Catch up with the previous post – Beijing – Day 1
Firstly let me apologise for the huge delay between the last post and this one. It’s been a pretty manic since we came back from China. I was adjusting to a slightly different job role and the run up to Christmas. I just didn’t get the time to sit down and finish off the posts. But, here we go for Beijing day 2!
I will start by saying this is an epic day with a lot of walking and sights!
After a good breakfast at the Park Plaza we met out guide Skye and headed for the tube. Beijing has a comprehensive underground system which does go most places and is expanding rapidly so I suspect you will be able to get anywhere in Beijing very soon. The one thing I would mention though is that Beijing is huge and even with a underground system it can still take hours to get places on the outskirts (e.g. the Summer Place.)
Anyway, our trip was short and after only a few stops down the line we got off and were at the Temple of Heaven. I came here when I visited Beijing previously but it was covered in snow so I was excited to see it minus the snow.
There is a large park mainly used by the elderly for games and exercises. Skye informed us the OAPs get free access into the park. We watched some people playing “Chinese Yoyo” or Diablo as we know it here, some people dancing and practicing Tai Chi. The pictures do it more justice!
We also stumbled across and large gym-style exercise area with outdoor equipment similar to that in a regular gym. We did have a go on a few bits and bobs and marvelled at the elderly people who all looked much fitter than most people in the UK.
Not only were they using the equipment but fences and benches also became exercise bars. It was a fantastic site and a wonderful atmosphere – they should definitely introduce this type of community exercise in the UK.
There was also a large area along a corridor where there were lots of people playing games and playing instruments, it was fun to see an insight into Chinese culture.
When we had finished oggling at the people we wandered round the temples, sacrificial sites and echoing wall. It was very much how I remembered it and just as beautiful. The temple was a place where the emperors went to pray for good harvest.
We saw some men doing water calligraphy outside the complex which was really cool to see.
A quick hop on a bus, munch on some caramelised crab apples and we entered Tiananmen Square. I remember from my previous trip how big this square is but it still takes your breath away!
We made a pit stop into Chairman Mao’s Mausoleum – luckily there was no queue as it was very close to closing but we whizzed through. Mao looked much the same as last time, not that you can linger to look very hard as you are pushed through by the guards. Our guide Skye mentioned that not many foreign tourists she guides actually go inside! I’ve seen him twice now!!
We wandered around the square trying to spot undercover police (Stuart did spot someone being arrested by an un-uniformed officer.) It was pretty busy and we did get stopped to be in a couple of pictures but nothing like we did in Uzbekistan.

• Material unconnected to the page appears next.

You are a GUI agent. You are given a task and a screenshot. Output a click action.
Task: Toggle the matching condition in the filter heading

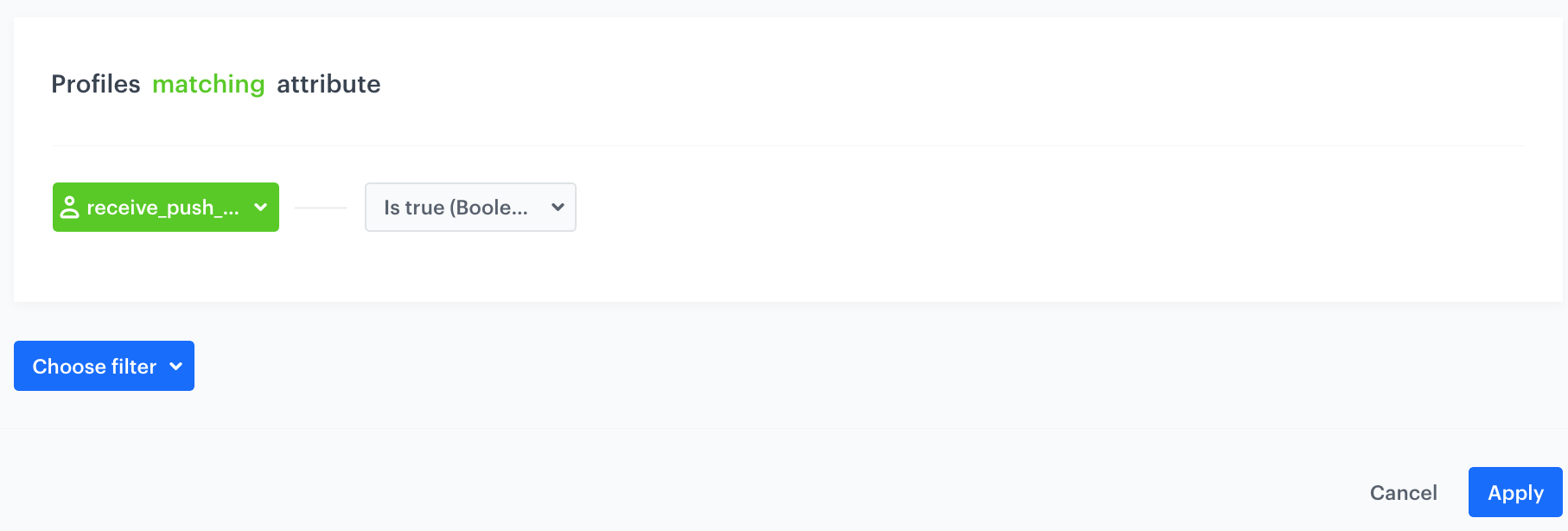point(208,84)
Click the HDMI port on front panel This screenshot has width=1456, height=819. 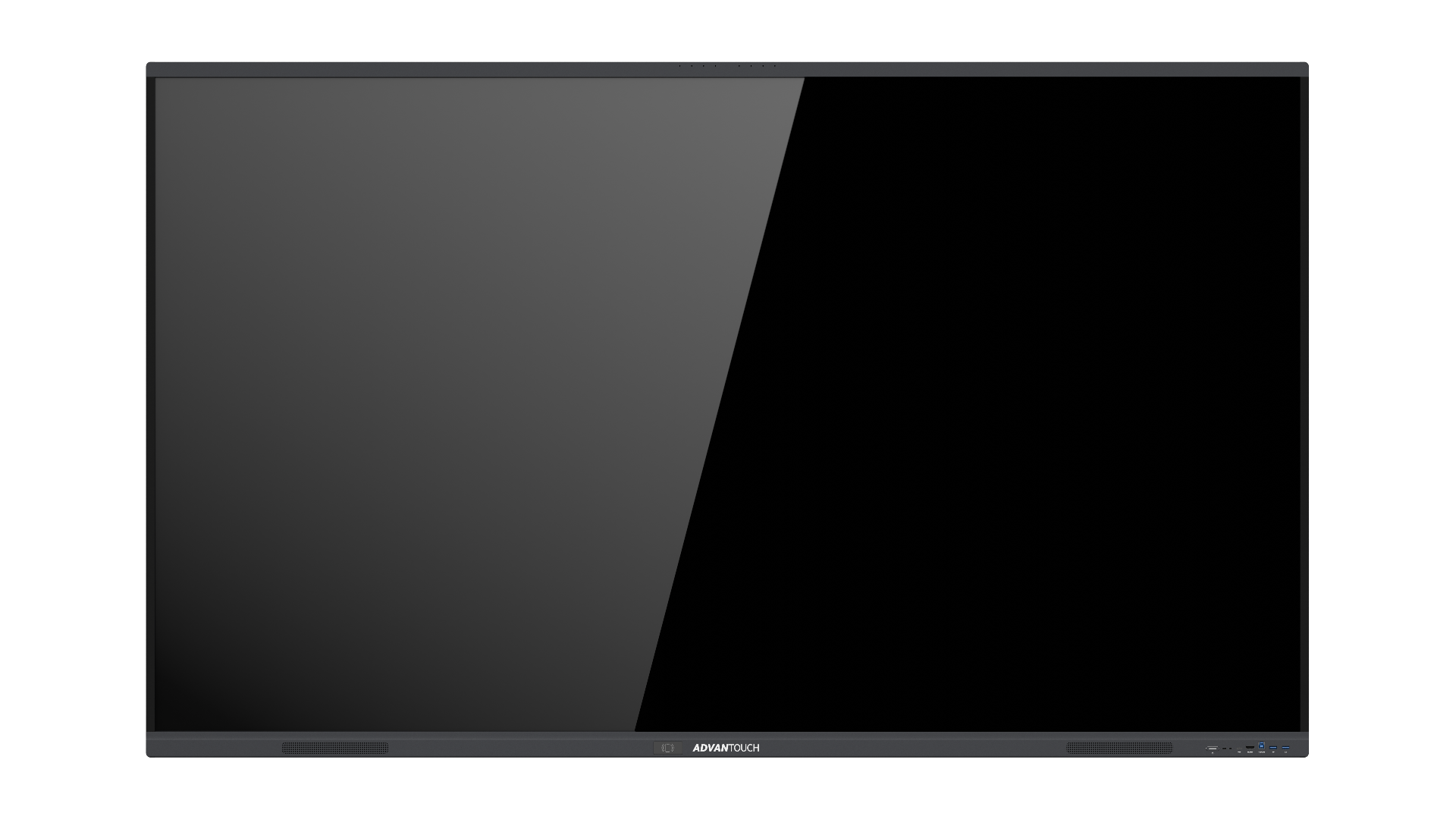pyautogui.click(x=1250, y=747)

There are subways in and out of Tiananmen Square to allow pedestrians in and out without needing to cross the roads. We followed some soldiers through and over to the Forbidden City.
The Forbidden City was (as the name suggests) forbidden to all people except the Emperor, his family and his staff. It was originally built between 1368-1644 but many sections have been rebuilt. The last Emperor was driven out in 1924 and since then it’s been known as the Palace Museum.
The site is HUGE and full of buildings in different sections – 8700 rooms to be precise. We of course did not go to all of the rooms as it would take years but took the main route through the palace.
When we exited the other side it was time for some lunch! Skye took us to a lovely restaurant where we had some dumplings. I stupidly forgot to take a picture but they were so tasty! Plus it only cost us about £5 for the two of us!
Our last stop of the afternoon was the Beijing Hutongs. Many of the hutongs have been destroyed in the Chinese quest for sky scrappers and redevelopment. This is a complete and utter shame as the hutongs contain so much history.
Nowadays they are an area for poor people in tiny houses which come off narrow roads and alley ways but originally the areas were for wealthy people and were a sought after area to live. We wandered round the roads dodging rickshaws and scooters until we came to one of the lakes. It was a beautiful area and I could have spent many an hour watching people pass by.
We were pretty exhausted by this point so headed back to the hotel for a rest before we went out to dinner with a friend and headed to the night market, but I will save that for another post.